Thank You very much.....very very informative ....I am grateful to you for your well defined answer....once again thank you ...



AUSTRALIA said:


> Hi
> 
> EOI is not visa application but in EOI you are entering you information in database and once you are invited by Department of Immigration, you will be given 60 days to lodge your PR.
> 
> ...


----------



## tinku981 (Jul 22, 2012)

*EOI filling - Study requirement option*

Hi,

I have doubt while applying EOI for "Does the client meet the Australian study requirements for the Skilled Migration points test?"
I have completed by Studies from overseas (not from Australia) but as per Australian Study Requirements, my course of 2 academic years and its degree in English language. So cannot I say Yes. 
Apologies I did not understood why you have answered No for this.

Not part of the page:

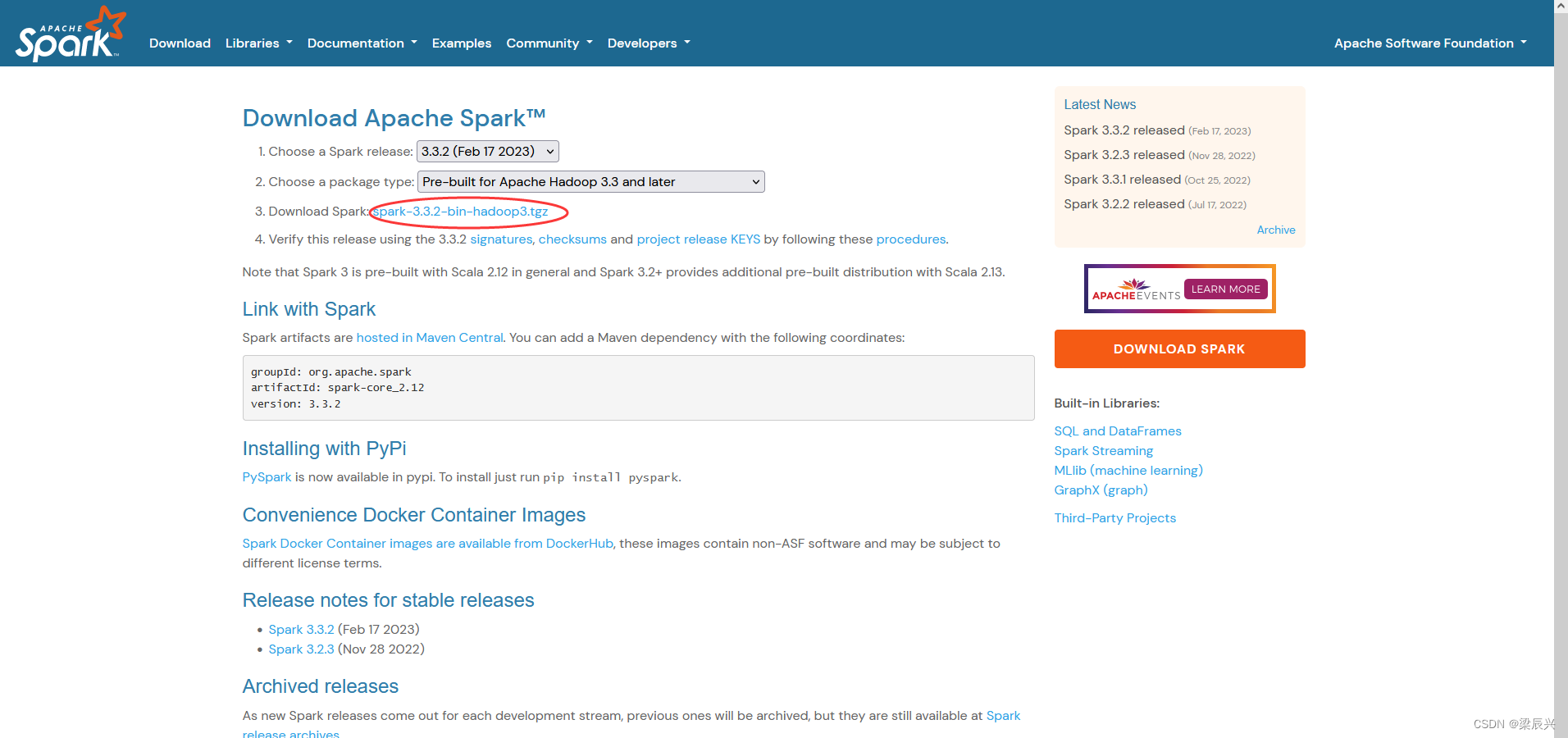Select the Download menu item
Screen dimensions: 1568x738
point(180,43)
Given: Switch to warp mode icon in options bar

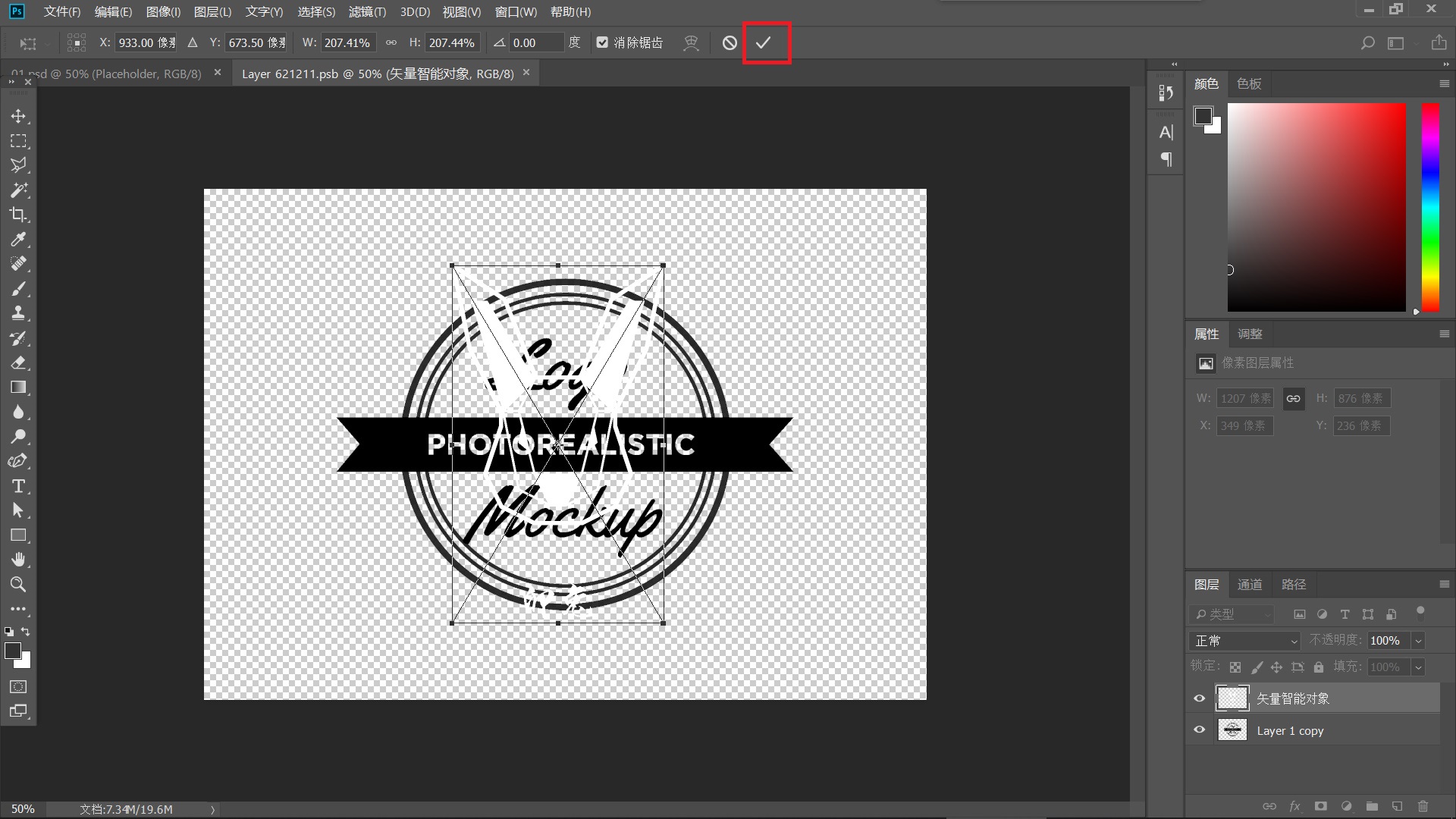Looking at the screenshot, I should pos(691,43).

Request your help to clear this query.

Thanks in advance,



AUSTRALIA said:


> Hi
> 
> EOI is not visa application but in EOI you are entering you information in database and once you are invited by Department of Immigration, you will be given 60 days to lodge your PR.
> 
> ...


----------



## AUSTRALIA (Jul 12, 2012)

Hello

Sorry top reply you late.

You cannot claim 5 points for Australian study requirement. Your are only eligible for 5 points if you have completed your studies in Australia.

You can claim the study points for your overseas qualifications.

I hope that I have answered you query.

Please do contact if you need further information.

Thanks


----------



## little.banter (Oct 3, 2012)

Hi,

Could you please tell me one thing. If i mention 2 for number of family member in skillselect. After getting invitation letter from EOI. Will I have option that I do not want to include 1 family member in visa application or their will be restriction that I have to then apply for 2 members where I can not skip another?


----------



## Maria_Sal (Apr 25, 2013)

*EOI Doubt*

Hi. Please help me in a doubt.

I am submitting EOI for visa 189. I want to included my husband and my daughter in my current application and also claim 5 spouse points.

Hence, What should i select in 'client will be submitting a future application for dependents'.....Yes? or No?


----------